PROBLEM REQUIREMENTS:
Which lines run from the one containing "Screen dimensions: 1024x685" to the end of the records? Write them out exactly, both ends included, and nothing else.

Records drawn from a dataset
****
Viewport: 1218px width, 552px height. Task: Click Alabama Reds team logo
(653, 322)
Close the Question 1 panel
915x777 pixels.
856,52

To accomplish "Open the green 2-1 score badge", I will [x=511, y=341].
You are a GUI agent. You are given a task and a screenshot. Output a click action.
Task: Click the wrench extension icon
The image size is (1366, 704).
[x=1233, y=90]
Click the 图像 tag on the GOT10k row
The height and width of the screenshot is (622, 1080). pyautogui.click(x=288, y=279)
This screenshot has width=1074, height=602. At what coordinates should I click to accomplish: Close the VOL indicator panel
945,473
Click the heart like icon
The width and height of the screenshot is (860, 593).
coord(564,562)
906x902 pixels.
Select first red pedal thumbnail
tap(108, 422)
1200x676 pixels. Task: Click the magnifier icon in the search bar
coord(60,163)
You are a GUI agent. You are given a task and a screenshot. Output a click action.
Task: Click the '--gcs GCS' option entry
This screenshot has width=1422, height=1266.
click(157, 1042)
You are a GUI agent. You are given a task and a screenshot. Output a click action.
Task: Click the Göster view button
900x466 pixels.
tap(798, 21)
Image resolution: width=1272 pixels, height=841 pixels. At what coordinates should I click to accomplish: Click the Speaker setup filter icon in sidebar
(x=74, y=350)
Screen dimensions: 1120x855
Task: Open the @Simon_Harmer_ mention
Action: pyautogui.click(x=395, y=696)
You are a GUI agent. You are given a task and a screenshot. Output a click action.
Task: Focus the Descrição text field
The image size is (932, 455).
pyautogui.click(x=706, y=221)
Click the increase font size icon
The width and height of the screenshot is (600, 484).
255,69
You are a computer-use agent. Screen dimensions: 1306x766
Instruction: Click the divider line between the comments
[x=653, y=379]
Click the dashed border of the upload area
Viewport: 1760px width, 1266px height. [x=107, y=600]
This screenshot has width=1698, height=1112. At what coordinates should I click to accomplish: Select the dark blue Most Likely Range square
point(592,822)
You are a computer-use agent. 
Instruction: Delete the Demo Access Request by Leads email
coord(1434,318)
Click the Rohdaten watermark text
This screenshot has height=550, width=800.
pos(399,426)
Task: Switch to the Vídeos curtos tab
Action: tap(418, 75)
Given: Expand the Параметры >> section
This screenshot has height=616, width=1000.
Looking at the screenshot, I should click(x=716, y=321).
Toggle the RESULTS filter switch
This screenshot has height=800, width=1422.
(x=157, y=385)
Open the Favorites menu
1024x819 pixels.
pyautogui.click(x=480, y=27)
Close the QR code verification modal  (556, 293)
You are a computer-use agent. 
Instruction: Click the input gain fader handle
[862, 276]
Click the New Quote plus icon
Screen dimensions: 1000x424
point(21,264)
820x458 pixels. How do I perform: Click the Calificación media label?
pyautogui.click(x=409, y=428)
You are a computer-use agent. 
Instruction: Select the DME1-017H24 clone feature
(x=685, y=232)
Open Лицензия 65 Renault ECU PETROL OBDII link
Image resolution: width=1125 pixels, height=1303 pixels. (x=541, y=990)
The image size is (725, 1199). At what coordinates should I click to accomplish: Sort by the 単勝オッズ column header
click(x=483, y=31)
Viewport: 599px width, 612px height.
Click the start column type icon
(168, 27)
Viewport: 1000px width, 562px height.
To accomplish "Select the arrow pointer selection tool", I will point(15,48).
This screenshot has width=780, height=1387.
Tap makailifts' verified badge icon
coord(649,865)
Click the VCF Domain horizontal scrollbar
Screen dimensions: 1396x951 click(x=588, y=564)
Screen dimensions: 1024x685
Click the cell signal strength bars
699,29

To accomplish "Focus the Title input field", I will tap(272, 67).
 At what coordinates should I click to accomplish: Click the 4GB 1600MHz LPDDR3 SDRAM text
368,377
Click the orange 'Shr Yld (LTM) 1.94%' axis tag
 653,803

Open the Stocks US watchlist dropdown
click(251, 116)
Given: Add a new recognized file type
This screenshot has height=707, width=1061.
****
SOLUTION TO THIS PROBLEM:
Screen dimensions: 1024x685
Click the cell signal strength bars
699,29

To accomplish "Focus the Title input field", I will tap(272, 67).
 At what coordinates should I click to accomplish: Click the 4GB 1600MHz LPDDR3 SDRAM text
368,377
Click the orange 'Shr Yld (LTM) 1.94%' axis tag
 653,803

Open the Stocks US watchlist dropdown
click(251, 116)
Given: Add a new recognized file type
This screenshot has height=707, width=1061.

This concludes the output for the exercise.